18 Some of this literature advocates the procedure of explaining logic by value disciplines rather than value disciplines by logic. Logic then appears as “generalized” economics, sociology, psychology, jurisprudence, etc. Methodologically, this corresponds to the Aristotelian as against the Galilean procedure. The corresponding proposal in natural philosophy would be advocating that mathematics and natural science be abolished and mathematics be understood by the categories of natural philosophy, rather than natural philosophy by the axiomatic relations of mathematics. It would mean, in other words, going back to alchemy and astrology. Strangely enough, this parallel is not only not seen, but such proposals are made in the names of Kepler, Galileo, Newton, and Lavoisier. (For example by Stephen Toulmin, The Uses of Arguments, Cambridge, 1958, esp. pp. 257f.).

19 See Robert S. Hartman, “The Logic of Description and Valuation,” Review of Metaphysics, loc. cit., p. 205; La estructura del valor, pp. 257 ff.

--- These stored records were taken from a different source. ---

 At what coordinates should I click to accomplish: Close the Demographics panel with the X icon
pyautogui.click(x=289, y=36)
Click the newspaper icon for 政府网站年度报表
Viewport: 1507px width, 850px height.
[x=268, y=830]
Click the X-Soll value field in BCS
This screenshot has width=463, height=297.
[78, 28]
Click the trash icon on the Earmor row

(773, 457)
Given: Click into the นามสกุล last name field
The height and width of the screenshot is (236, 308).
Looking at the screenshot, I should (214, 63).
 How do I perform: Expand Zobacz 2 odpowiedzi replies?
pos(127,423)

20 As we are actually doing. The Aristotelian procedure of applying the category of value to the system of logic is, of course, again that of the logical positivists. They regard extensional logic as the highest philosophical value, but do not analyze value.

21 Especially in The Practice of Philosophy, New York, 1933, pp. 203 ff.

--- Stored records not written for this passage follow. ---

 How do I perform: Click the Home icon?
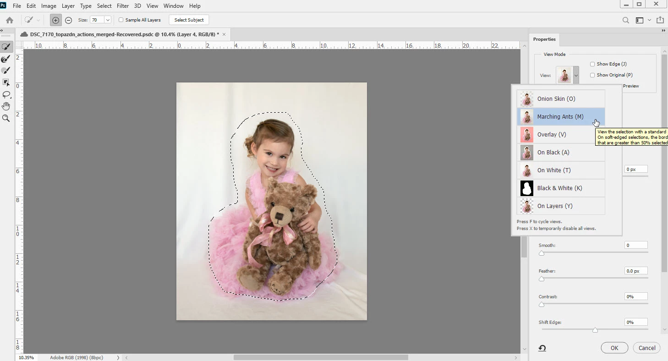point(10,20)
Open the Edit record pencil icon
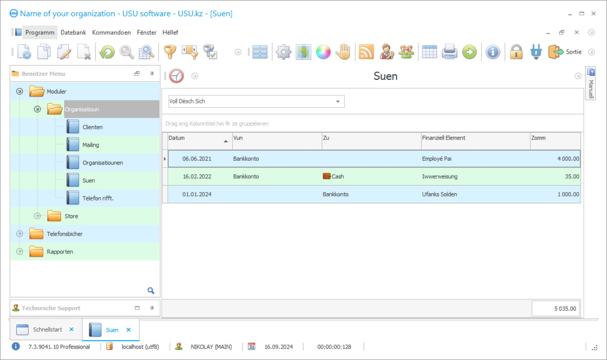Screen dimensions: 607x360 (64, 52)
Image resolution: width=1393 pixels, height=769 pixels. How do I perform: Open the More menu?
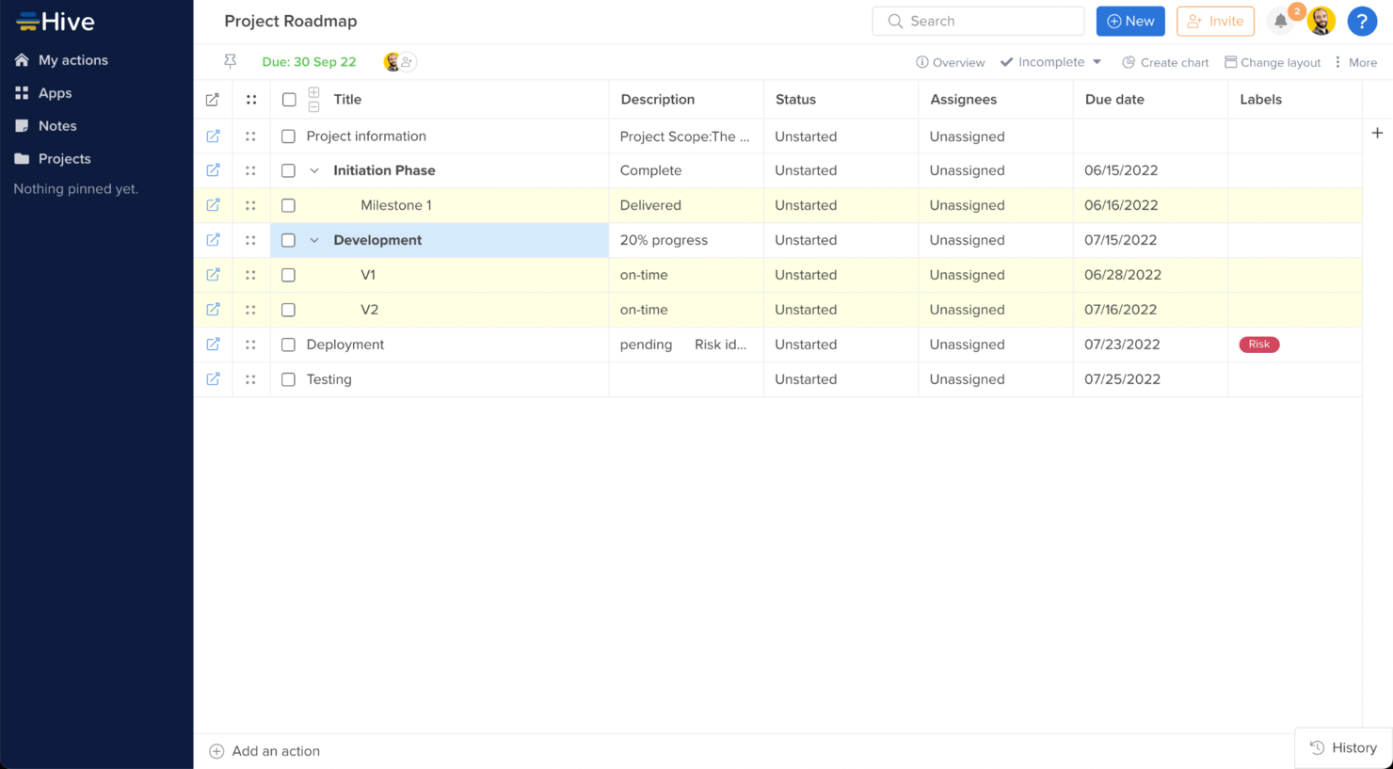1356,62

22 Prediction, in particular, is not so much a matter of time as a matter of applying a formal frame of reference. I can predict what note Heifetz will play next when I know the score of the concerto.

23 La estructura del valor, pp. 11 ff. and pass.

24 Ibid.

25 See, for applications to some one hundred value situations Robert S. Hartman, “Value Theory as a Formal System,” op. cit., pp. 301 ff.

26 See also Review of Metaphysics, XIV, 2 (December 1960), “The Logic of Description and Valuation.”

27 Other examples in the review of the fallacy are the following: (1) The non-natural character of “good” is based on the logical nature of “good” as a second-order quality and not on an example, as cited by the reviewer. This objection against a logical argument by means of objecting against an example is an instance of the fallacy of method. (2) The reviewer confuses the book's definition of the value term “good” with that of the value relation “good for.” While “x is good” means that x has the properties of its conceptual intension, “x is good for y” means that “x and y are in different classes but that their intensions overlap” (p. 238). Again instead of discussing the logical definitions the reviewer deals with examples. (3) There is given an exact way of distinguishing between exposition and definition. Exposition is said to contain a denumerably infinite number of predicates whereas definition contains a finite such number (pp. 130, 283). Again this logical distinction is not discussed. What are discussed are examples. (4) The relation between the position of emotivists and subjectivists, on the one hand, and that of the book, on the other, is not left up in the air (“not a single argument is offered …”). It is shown that these schools either are content with the chaos of value phenomena rather than attempting its systematic ordering, or that their attempts at ordering are futile since they use imprecise, namely analytic, rather than precise, namely synthetic concepts.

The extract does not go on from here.